ARTESANOS Y MÚSICOS, SON DE LA LOMA

ARTESANOS Y MÚSICOS, SON DE LA LOMA

La calle quinta es un símbolo de Cali. Es un espacio exclusivo para automóviles, buses, motos, busetas y colectivos. Un símbolo que existe desde 1971, cuando se realizaron los Juegos Panamericanos y a nombre del progreso se destruyó la mitad del patrimonio arquitectónico de la ciudad.

14 de junio 1996 , 12:00 a.m.

Si usted viaja diariamente de sur a norte y de norte a sur, seguramente se habrá fijado en la fuente de cascada que hasta hace muy poco tenía pintados en sus paredes algunos peces azules. Esa caída de agua, construida a un lado de la quinta y también por los panamericanos, marca un espacio que apenas se adivina desde la calle quinta: El Parque Artesanal de la Loma de la Cruz.

Arriba, en el parque, ya no hay el calor ni el ruido insoportable de buses y carros. Se escucha una brisa que cada vez más amenaza con no llegar y quedarse en los edificios del oeste, se escuchan las risas de los muchachos que se escapan del colegio y pasan horas ahí sentados antes de la hora del almuerzo, la música que se escapa de un charango, una ocarina y una zampoña de un grupo de artesanos y músicos bolivianos que le enseñan a un par de turistas despistados para qué sirven sus instrumentos.

Desviarse por la carrera 14 y subir al parque significa olvidarse de pitazos y rostros grasosos. Es detener la mirada en pequeñas figuras de cerámica o arcilla, en quenas o en flautas de pan, en bolsos tejidas a mano y con motivos precolombinos; es ponerse una máscara con la cara de un diablo, acariciar una ocarina (un instrumento de viento ovalado, con ocho rotitos y del tamaño de una mano) e imaginarse el paisaje desértico por el que camina una llama peruana dibujado sobre ella.

Es sentarse un rato a charlar con don Hernán González, el primer artesano del parque, y darse cuenta que el parque le debe su nombre a un muchacho desobediente que se lo tragó la tierra por golpear a su madre hace 87 años y a los franciscanos que les tocó poner una cruz en ese lugar para poder exorcizar la loma. Es imaginarse la gigantesca mano de hierro que ya fabricó para colocar junto a la cruz y dejar clara la historia para todo el mundo.

Es sentarse en su plaza y disfrutar todos los domingos (a partir de la próxima semana) desde las 4 de la tarde de las peñas folklóricas organizadas por los mismos artesanos que en cada puesto ofrecen lo mejor de la cultura tradicional de Tolima, Huila, Cauca, Valle, Perú, Uruguay, Ecuador y Bolivia.

Ayer la mayoría de los artesanos de la Loma se trasladaron a Holguines Trade Center.
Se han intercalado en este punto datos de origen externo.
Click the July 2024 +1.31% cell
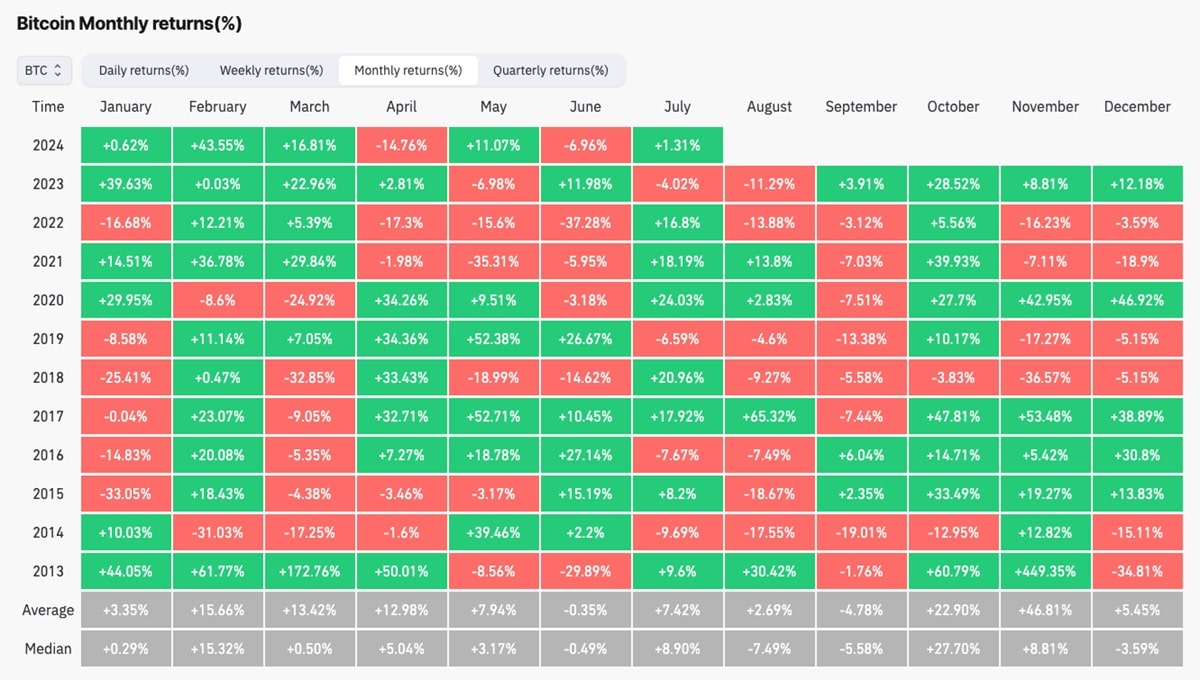click(677, 146)
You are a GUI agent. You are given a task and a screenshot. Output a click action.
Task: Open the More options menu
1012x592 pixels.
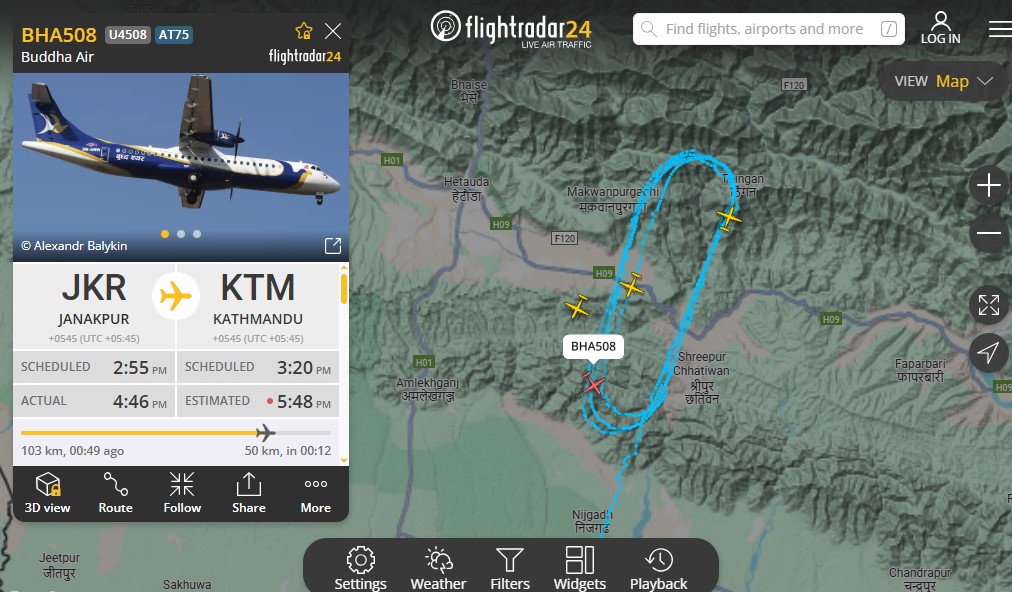point(316,493)
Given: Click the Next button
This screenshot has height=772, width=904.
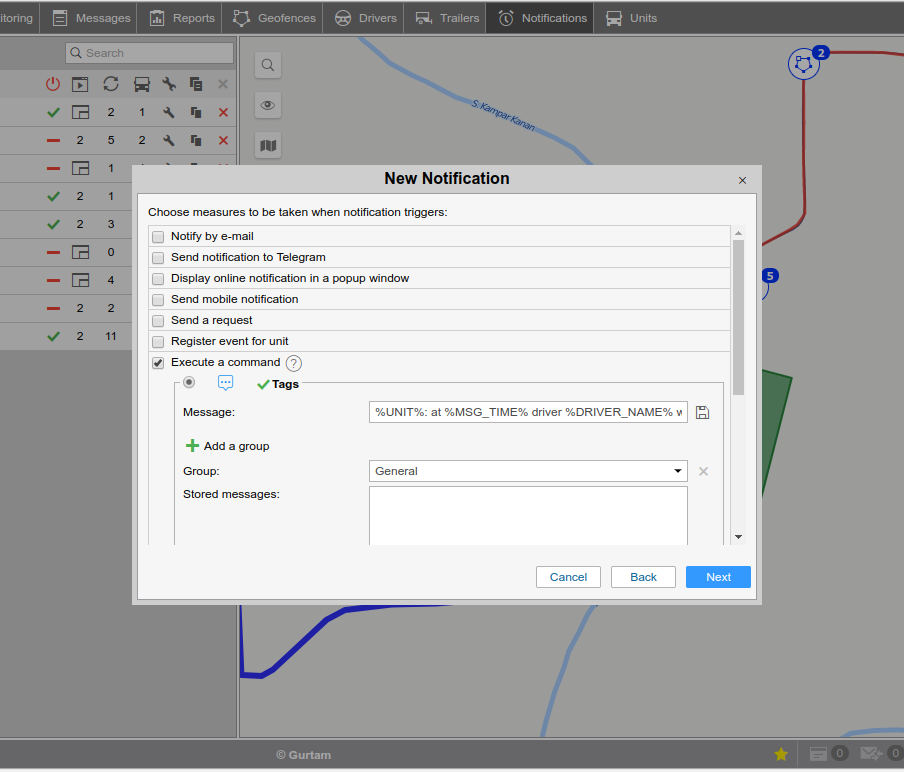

Para llegar tuvieron que bajar todo su trabajo en un campero hasta la calle quinta, enfrentarse a los semáforos, a los pitazos y al humo negro que sale de las chimeneas de los buses.

Durante todo el fin de semana van a estar en este centro comercial ofreciendo sus artesanías y promoviendo su parque. Ese mismo parque que durante mucho tiempo tuvo fama de ser un lugar peligroso y que ahora es uno de los lugares más tranquilos de Cali además acompañado por un CAI, un lugar donde vale la pena sentarse una noche cualquiera y ver una parte de Cali como un pesebre, sentir la brisa fría y regalar una estrella sin temor a que nadie se la robe.